Running on GPUs
ITensor provides package extensions for running tensor operations on a variety of GPU backends. You can activate a backend by loading the appropriate Julia GPU package alongside ITensors.jl and moving your tensors and/or tensor networks to an available GPU using that package's provided conversion functions.

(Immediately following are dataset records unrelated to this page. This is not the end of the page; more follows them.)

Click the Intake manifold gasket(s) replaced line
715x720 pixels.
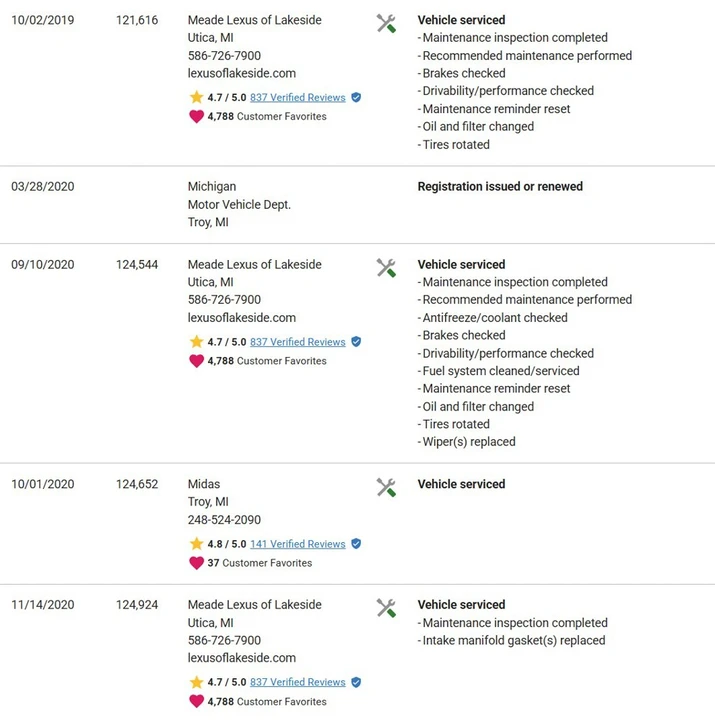(x=511, y=641)
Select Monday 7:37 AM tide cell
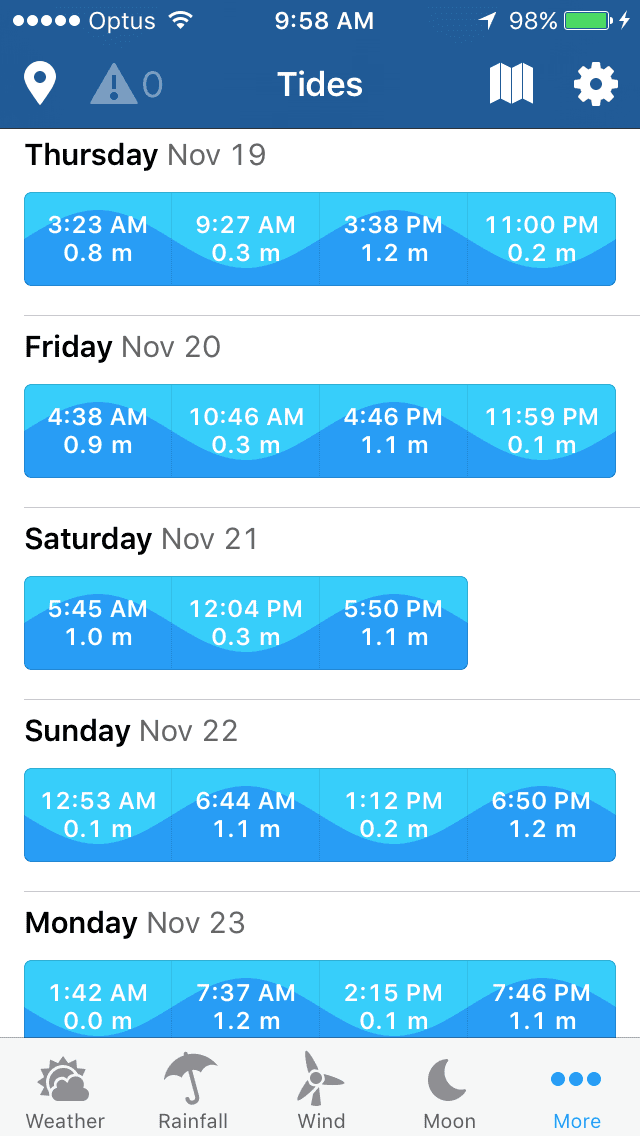 pos(246,1000)
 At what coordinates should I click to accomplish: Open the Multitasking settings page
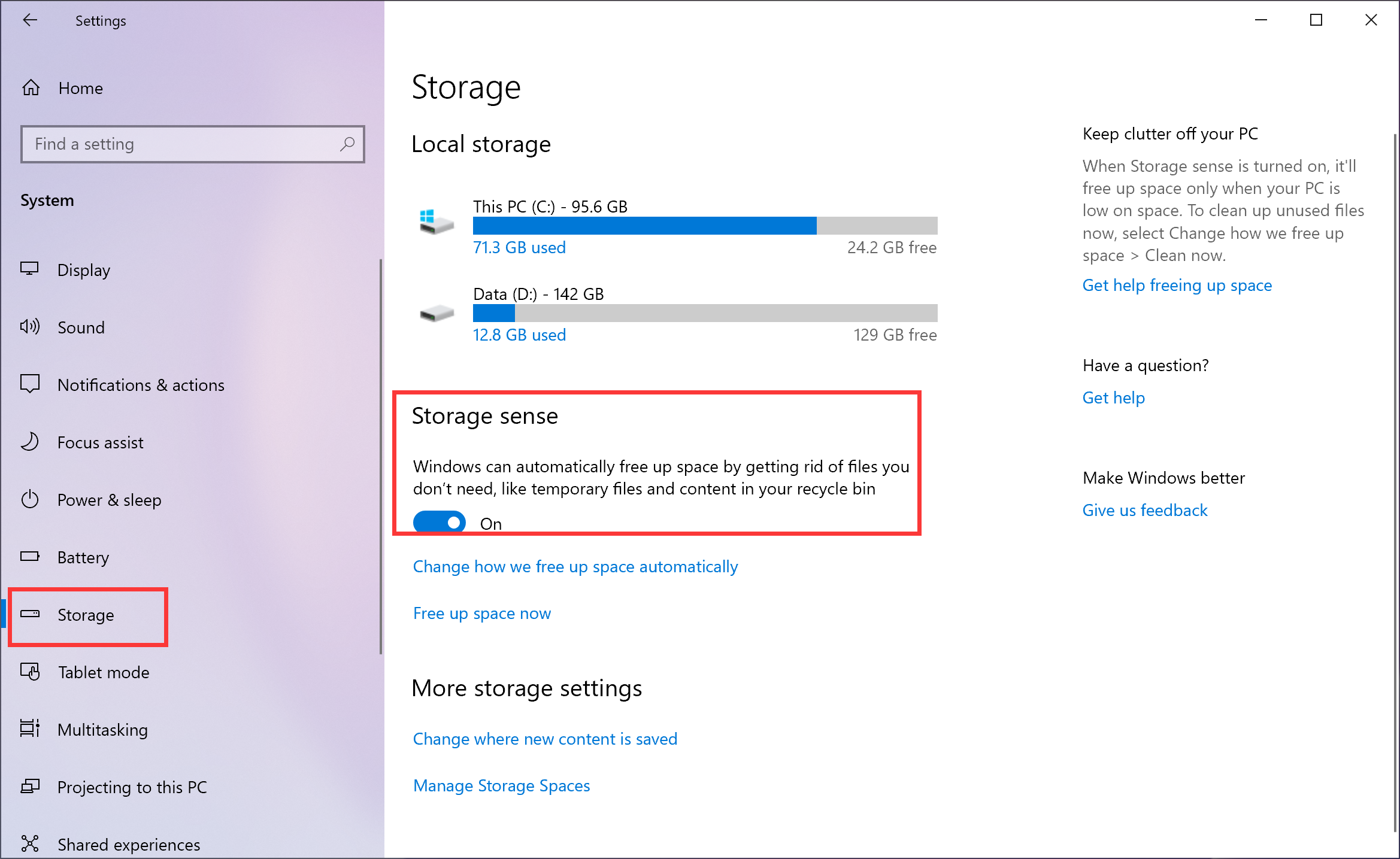(102, 730)

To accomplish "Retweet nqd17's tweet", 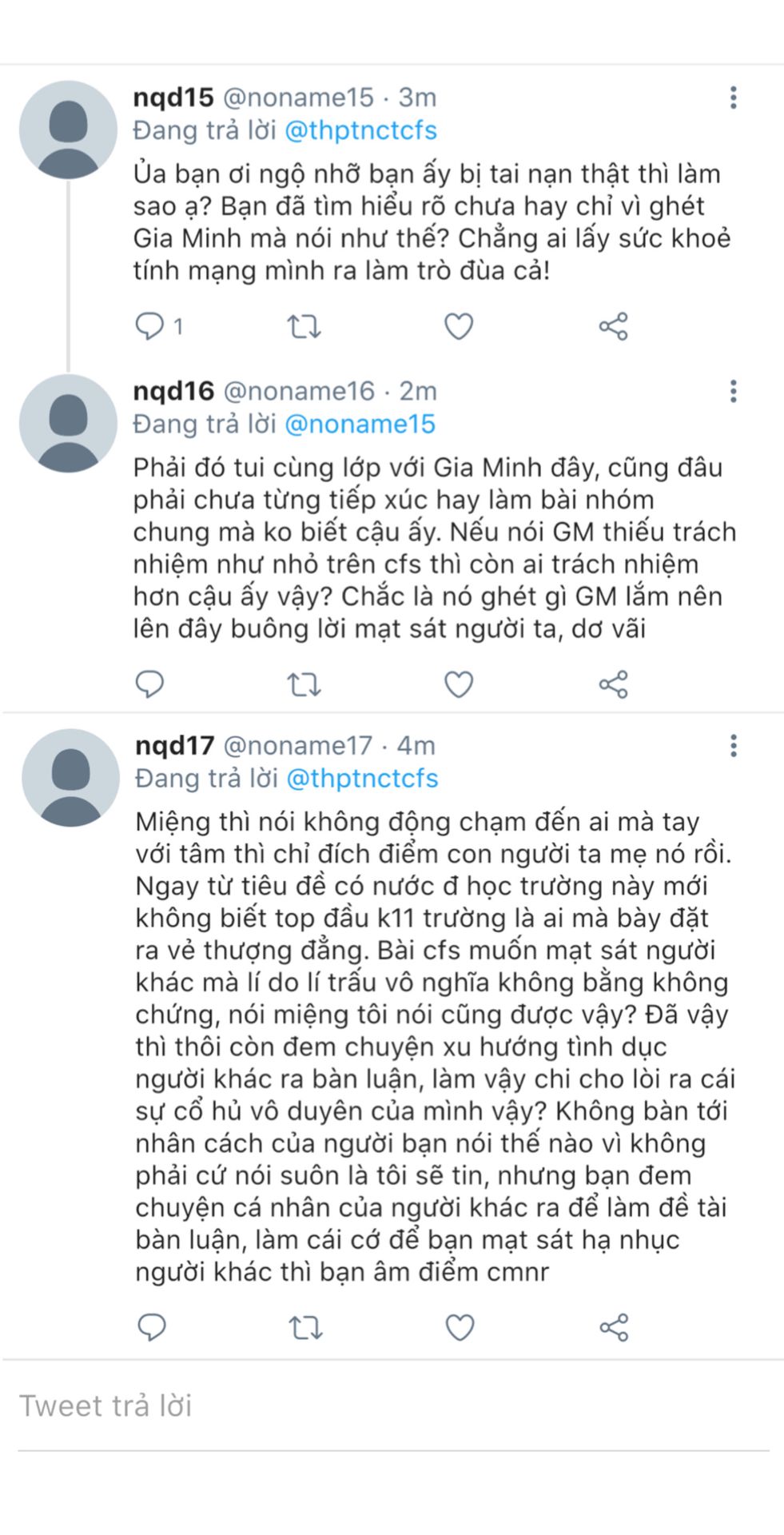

For example, you can load CUDA.jl to perform tensor operations on NVIDIA GPUs or Metal.jl to perform tensor operations on Apple GPUs:
using ITensors
i, j, k = Index.((2, 2, 2))
A = random_itensor(i, j)
B = random_itensor(j, k)
# Perform tensor operations on CPU
A * B
###########################################
using CUDA # This will trigger the loading of `NDTensorsCUDAExt` in the background
# Move tensors to NVIDIA GPU
Acu = cu(A)
Bcu = cu(B)
# Perform tensor operations on NVIDIA GPU
Acu * Bcu
###########################################
using Metal # This will trigger the loading of `NDTensorsMetalExt` in the background
# Move tensors to Apple GPU
Amtl = mtl(A)
Bmtl = mtl(B)
# Perform tensor operations on Apple GPU
Amtl * Bmtl
Note that we highly recommend using these new package extensions as opposed to ITensorGPU.jl, which is ITensor's previous CUDA backend. The package extensions are better integrated into the main library so are more reliable and better supported right now. We plan to deprecate ITensorGPU.jl
in the future.
GPU backends
ITensor currently provides package extensions for the following GPU backends:
- CUDA.jl (NVIDIA GPUs)
- cuTENSOR.jl (
CUDA.jl
extension providing accelerated binary tensor contractions) - Metal.jl (Apple GPUs)
- AMDGPU.jl (AMD GPUs)
Our goal is to support all GPU backends which are supported by the JuliaGPU organization.
Notice that cuTENSOR.jl
is an extension of CUDA.jl
that provides new functionality for accelerated binary tensor contractions. If the cuTENSOR.jl
library is loaded then ITensors with CuArray
data are contracted using cuTENSOR
and if the cuTENSOR.jl
library is not loaded but CUDA.jl
is loaded then binary tensor contractions are mapped to a matrix multiplication and performed using cuBLAS
.
Some important caveats to keep in mind related to the ITensor GPU backends are:
- only dense tensor operations are well supported right now. Block sparse operations (which arise when QN conservation is enabled) are under active development and either may not work or may be slower than their CPU counterparts,
- certain GPU backends do not have native support for certain matrix decompositions like
svd
,eigen
, andqr
in which case we will perform those operations on CPU. If your calculation is dominated by those operations, there likely is no advantage to running it on GPU right now. CUDA generally has good support for native matrix decompositions, while Metal and AMD have more limited support right now, and - single precision (
Float32
) calculations are generally fastest on GPU.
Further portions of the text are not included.